Last year at this time of year, I was resident in a "rehab center," and completely and entirely miserable. Not to mention extremely sick (remember C. diff.?) and weak.
The place was deep in the south end of Seattle, far from friends, and the roads were icy. It had been snowing.
Very few friends/family members made the journey to see me, although one who did--Norie--came all the way from Japan. And she brought gifts! (She also had another friend in Seattle to see, to be fair, but I have never forgotten that she was there when I was at my worst.)
Note to self: E-mail Norie and let her know that I did NOT die that time, and in fact am doing quite well, despite disease progression in lungs and liver.
Younger Son, with my blessing, flew to San Fran to spend several days or a week with his father, Roger, and Roger's family. Why should YS risk life and limb on icy roads to get to the rehab place to watch me play with my food(?)--mushy peas, mostly.

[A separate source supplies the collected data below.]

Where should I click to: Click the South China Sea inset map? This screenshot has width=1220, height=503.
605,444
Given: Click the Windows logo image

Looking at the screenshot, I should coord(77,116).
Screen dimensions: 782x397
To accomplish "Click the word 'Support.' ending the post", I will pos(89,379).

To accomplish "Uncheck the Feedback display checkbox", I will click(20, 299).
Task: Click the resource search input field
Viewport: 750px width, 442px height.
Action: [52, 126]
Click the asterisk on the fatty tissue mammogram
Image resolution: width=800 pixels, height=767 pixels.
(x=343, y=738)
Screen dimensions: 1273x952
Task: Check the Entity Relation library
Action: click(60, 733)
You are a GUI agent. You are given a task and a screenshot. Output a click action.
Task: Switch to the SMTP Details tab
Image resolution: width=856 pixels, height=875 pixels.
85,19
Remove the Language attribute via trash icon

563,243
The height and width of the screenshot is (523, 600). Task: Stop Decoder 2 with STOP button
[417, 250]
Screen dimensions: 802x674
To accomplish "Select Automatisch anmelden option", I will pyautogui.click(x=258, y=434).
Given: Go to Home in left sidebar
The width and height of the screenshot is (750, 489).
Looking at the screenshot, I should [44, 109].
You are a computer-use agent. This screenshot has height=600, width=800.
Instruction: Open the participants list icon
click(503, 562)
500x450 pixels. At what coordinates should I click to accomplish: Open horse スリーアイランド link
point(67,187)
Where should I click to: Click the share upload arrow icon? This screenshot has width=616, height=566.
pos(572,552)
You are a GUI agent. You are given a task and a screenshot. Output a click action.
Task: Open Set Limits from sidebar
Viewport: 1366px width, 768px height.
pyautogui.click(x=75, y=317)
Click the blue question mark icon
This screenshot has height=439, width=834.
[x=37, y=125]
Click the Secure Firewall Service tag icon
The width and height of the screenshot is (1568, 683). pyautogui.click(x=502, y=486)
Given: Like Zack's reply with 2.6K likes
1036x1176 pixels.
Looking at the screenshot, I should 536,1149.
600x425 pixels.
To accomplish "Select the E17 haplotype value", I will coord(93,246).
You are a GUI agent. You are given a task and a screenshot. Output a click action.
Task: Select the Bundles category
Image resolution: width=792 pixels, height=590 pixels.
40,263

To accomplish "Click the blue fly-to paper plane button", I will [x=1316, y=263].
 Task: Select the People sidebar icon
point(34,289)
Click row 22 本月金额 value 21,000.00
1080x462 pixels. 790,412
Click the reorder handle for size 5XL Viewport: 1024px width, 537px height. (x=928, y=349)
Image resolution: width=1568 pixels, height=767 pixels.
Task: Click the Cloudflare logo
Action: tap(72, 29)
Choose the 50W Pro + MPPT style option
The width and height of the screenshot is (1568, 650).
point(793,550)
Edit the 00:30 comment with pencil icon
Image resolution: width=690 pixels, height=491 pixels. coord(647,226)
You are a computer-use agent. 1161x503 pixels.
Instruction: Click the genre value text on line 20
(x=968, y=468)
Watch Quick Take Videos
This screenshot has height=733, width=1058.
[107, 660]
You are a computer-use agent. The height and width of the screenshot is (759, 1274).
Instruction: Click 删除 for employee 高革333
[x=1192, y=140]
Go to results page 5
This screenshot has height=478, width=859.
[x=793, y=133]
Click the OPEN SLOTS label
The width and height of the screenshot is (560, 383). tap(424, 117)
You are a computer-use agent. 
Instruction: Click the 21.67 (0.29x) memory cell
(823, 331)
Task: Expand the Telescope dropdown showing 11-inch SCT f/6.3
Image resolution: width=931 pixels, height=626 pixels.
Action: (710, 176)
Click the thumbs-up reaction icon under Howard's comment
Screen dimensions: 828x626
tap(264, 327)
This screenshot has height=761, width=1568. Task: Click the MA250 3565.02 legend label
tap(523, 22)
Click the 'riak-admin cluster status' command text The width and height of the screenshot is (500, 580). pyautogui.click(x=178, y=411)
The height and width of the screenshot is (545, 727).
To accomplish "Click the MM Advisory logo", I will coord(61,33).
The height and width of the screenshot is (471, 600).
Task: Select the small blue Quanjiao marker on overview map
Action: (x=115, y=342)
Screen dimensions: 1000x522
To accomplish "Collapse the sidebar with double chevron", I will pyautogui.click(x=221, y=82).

Older Son was out of contact, and he presumably spent his holiday with his large circle of friends. I hope to see him this year, but no word as yet. There will be gifts for him under my tree, regardless, although no actual tree--a metaphorical one.
Cancer and Christmas
The holidays tend to be a tough time for me. My father's pancreatic cancer was diagnosed at around the holidays, all those years ago, and my own cancer metastasized to my bones at this time of year. I got the news on New Year's Eve, in fact.
Holiday Meltdowns (I'm seeing a bit of this around the Harborview psych ward, where I'm writing this. Hope to go home tomorrow, or Monday--X-mas Eve--at the latest.)